An easy way to start Hadoop based assignments in CS246.
- Java 8 SDK
- Eclipse (optional, project contains plugins for generating Eclipse project files)
- Clone this repository
- Run the command
./gradlew eclipse
- Import the root folder into Eclipse
To run the code you have written, simply call the corresponding Gradle run task. Run tasks are defined in build.gradle
. A sample run task for WordCount
is included.
task runWordCount(type: JavaExec) {
dependsOn removeOutput
main = "edu.stanford.cs246.wordcount.WordCount"

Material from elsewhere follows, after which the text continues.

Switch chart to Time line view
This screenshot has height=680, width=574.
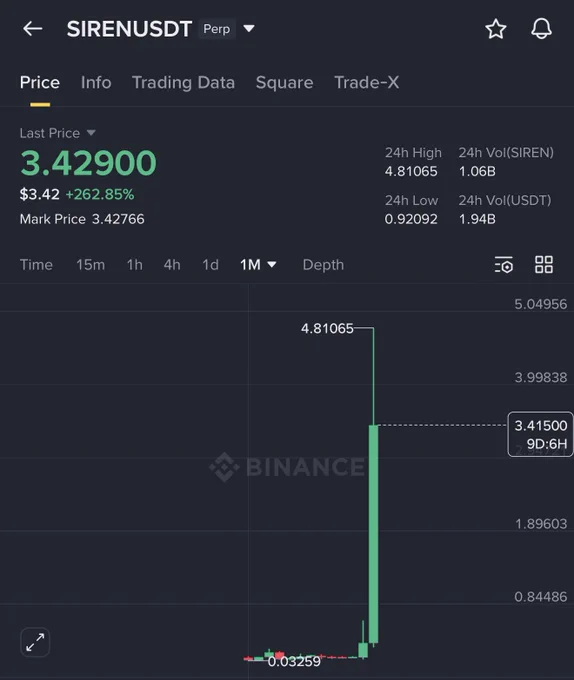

classpath = sourceSets.main.runtimeClasspath
args = ["data/pg100.txt", "output"]
}
This task is executed by typing in ./gradlew runWordCount
from the root directory. It will automatically delete an output folder if it exists from a previous run, then execute the WordCount
program with the specified arguments.
To define your own run task, just copy that block, paste it somewhere else in build.gradle
, and name the task differently. You will also want to change main
and args
as appropriate. Everything else can probably be left the same though.
Q: Is the Java 8 SDK strictly necessary? I have the Java <8 SDK installed.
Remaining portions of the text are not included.